* **GIVEN PASSAGE**
<<<<
EX-10.17 6 ex10_17.htm EXHIBIT 10.17

 

Exhibit 10.17

 

 

THIRD AMENDMENT TO LICENSE AGREEMENT

Agreement # LIC18111

 

THIS AMENDMENT, is effective, as of the 8th day of June 2023 (Effective Date of this Amendment), by and between the University of South Florida Research Foundation, Inc. (“USFRF”), a nonstock, nonprofit Florida Corporation under Chapter 617 Florida Statutes, and a direct-support organization of the University of South Florida pursuant to Section 1004.28, Florida Statutes (“University”) and Alzamend Neuro, Inc. (“Licensee”), a small corporation organized and existing under the laws of Delaware.

 

Capitalized terms used herein and not otherwise defined shall have the same meaning ascribed to them in the License Agreement.
>>>>
* **PROBLEMS TO SOLVE**
(A) List every term the license amendment defines in quotation marks.
(B) According to the license amendment, under the laws of which state is Alzamend Neuro, Inc. organized?
(C) Continue the license amendment from its last sentence.
The items that come next have nothing to do with the license amendment.

* **MATERIAL SHOWN**
<<<<
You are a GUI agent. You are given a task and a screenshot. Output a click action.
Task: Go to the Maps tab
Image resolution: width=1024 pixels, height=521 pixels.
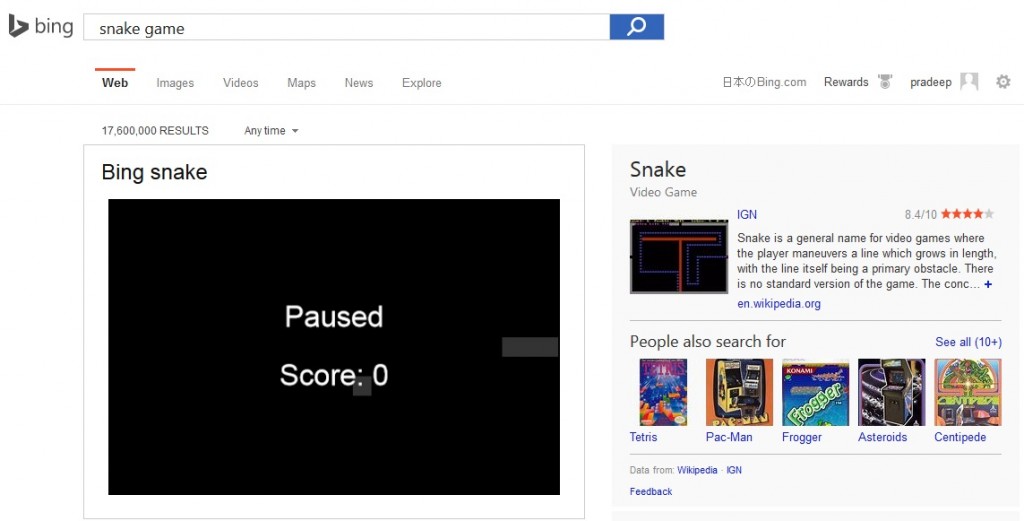301,83
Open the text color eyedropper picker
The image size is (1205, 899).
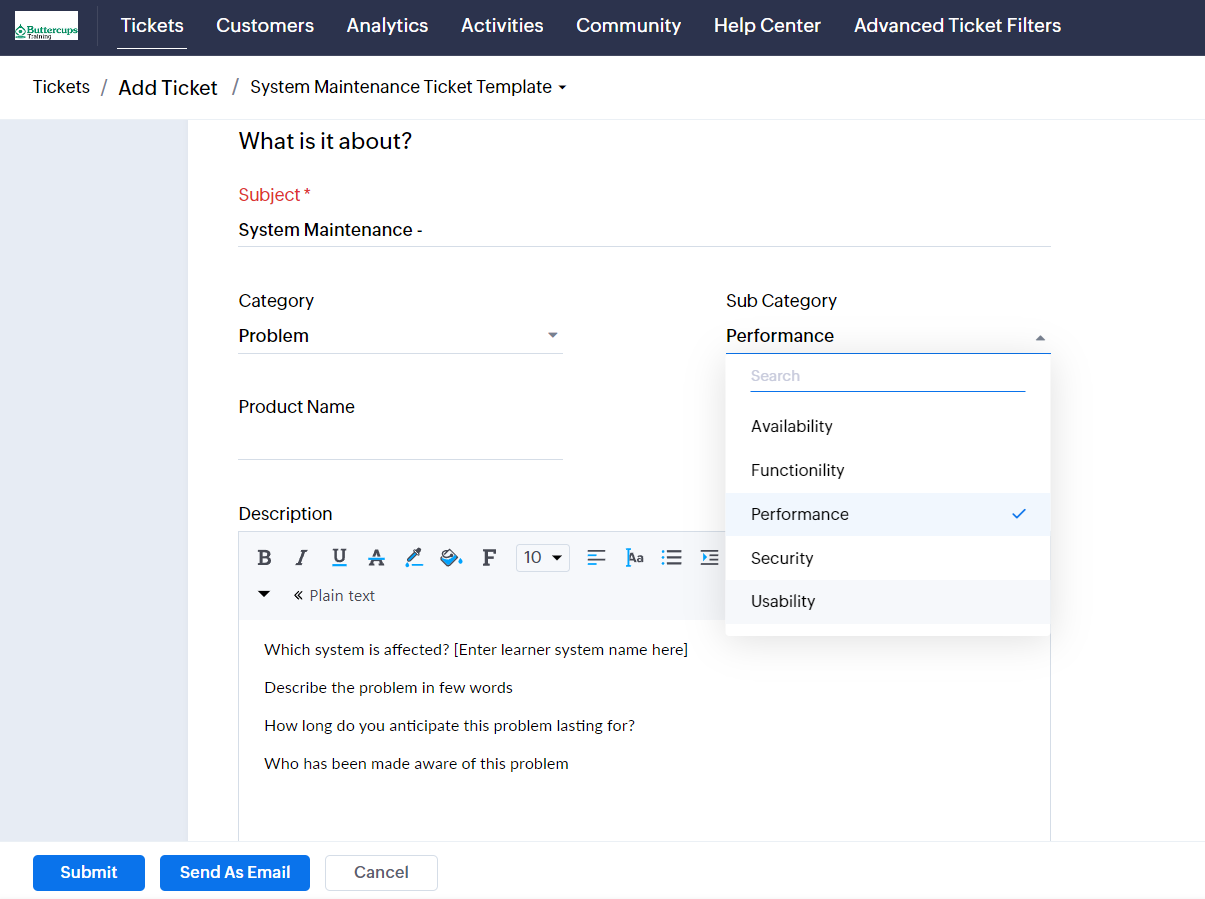413,558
>>>>
* **EXERCISE ANSWERS**
(A) USFRF, University, Licensee

(B) Delaware

(C)
WHEREAS, effective July 2, 2018 a License Agreement (“License Agreement”) was entered into by University and Licensee relating to the utilization of Patent Rights associated with USF Technology referenced as 12B100_Shytle;

 

WHEREAS, a Second Amendment to the License Agreement was made effective March 30, 2021; and

 

WHEREAS, the parties desire to further amend the License Agreement in this Third Amendment to the License Agreement.

 

NOW, THEREFORE, the parties agree as follows:

 

1.Section 1, Definitions, adding the following:

 

1.13 “First Commercial Sale” means the first commercial sale, lease or other transfer, practice or disposition of any Licensed Product or Licensed Process for value, in any country by Licensee or by a Sublicensee to a third party that is not a Licensee Affiliate or a Sublicensee.

 

2.Section 4.4.1 is deleted in its entirety and replaced with the following:

 

 

Licensee will pay to Licensor minimum annual royalty payments beginning in the calendar year in which the First Commercial Sale occurs as follows:

 

Payment Year
   
$20,000.00 1st anniversary of the First Commercial Sale
   
$40,000.00 2nd anniversary of the First Commercial Sale
   
$50,000.00 3rd anniversary of the First Commercial Sale; and every year thereafter for the term of this Agreement.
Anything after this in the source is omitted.